DELTA Corp, Zimbabwe’s largest beverage maker, has reported a massive decline in volumes across all its segments for the quarter ended September 30, 2019 as consumers cut spending on less basic commodities on the back of reduced disposable incomes.
Zimbabwe has been grappling with rocketing inflation since the liberalisation of the exchange rate in February last year, but consumer prices somehow cooled in November due to a relative stability of the exchange rate resulting from tight control of broad money supply growth.
Data from Zimbabwe National Statistical Agency, showed that Zimbabwe’s inflation slowed to 17,5 percent month on month in November, from 38,75 percent in October, the lowest rate in five months.
Zimbabwe suspended the publication of annual inflation figures last year but some independent analysts believe year on year inflation could have reached 467 percent in November.
Lager beer volumes declined 48 percent compared to the same period last year, sorghum beer volumes declined by 15 percent, while sparkling beverages were down 56 percent.
Delta said the pricing of lagers was moderated to maintain affordability given the prevailing challenges. The premium category has held its contribution driven by Zambezi lager.
The prices of the major inputs such as maize and imported packaging materials rose ahead of disposable incomes, which put pressure on the sorghum beer prices.
This led consumers switching to more affordable brands and packs within the category.
Consumer acceptance of the recently launched returnable pack has been encouraging.
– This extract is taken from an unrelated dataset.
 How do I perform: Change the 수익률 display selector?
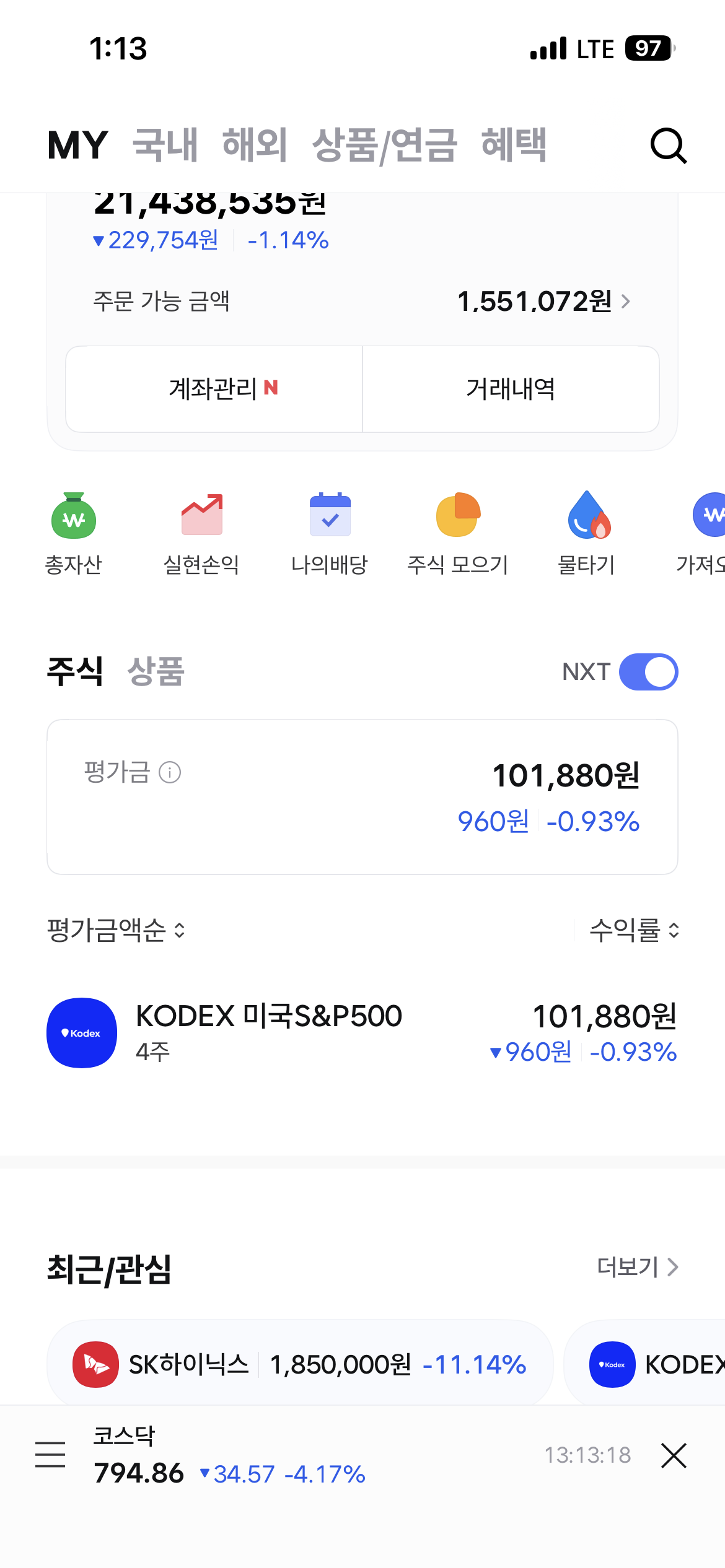[x=635, y=930]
Product supply is constrained by capacity and power supply disruptions. Chibuku Super and Shake Shake were the dominant packs, said Delta.
While sparkling beverages volume has recovered in the last quarter on the back of improved product supply and moderated retail pricing, raw material supply, which are largely imported remains a challenge. Volume at National Breweries PLC (Zambia) went down by 20 percent from last year’s record, which is partly due to higher pricing on the back of a steep increase in maize prices and the depreciation of the Kwacha.
African Distillers recorded a soft volume out-turn at 41 percent below prior year due to limitations in accessing foreign currency. It also recorded a decline in volumes.
The group’s associate entity, Schweppes Holdings Africa, experienced reduced volume performance at 33 percent below prior year, which was a result of limited foreign currency supply for packaging material and reduced demand due to higher pricing.
Delta’s revenue slightly dropped by 2 percent to $1,5 billion earnings before interest and tax increased by 53 percent to $464 million driven by replacement cost pricing in response to inflationary pressures. The group said that overheads have remained under control in spite of the foreign exchange induced cost escalations. The business remains cash generative with a closing cash balance of $296 million.
Foreign currency exposure of US$72 million remains a concern.
“The economy is yet to settle from the turbulence caused by transition from the multi-currency system to the Zimbabwe dollar and the accompanying policy measures in line with the Government Stabilisation Programme. The company will manage the emerging risks while striving to capture all available opportunities,” said Delta.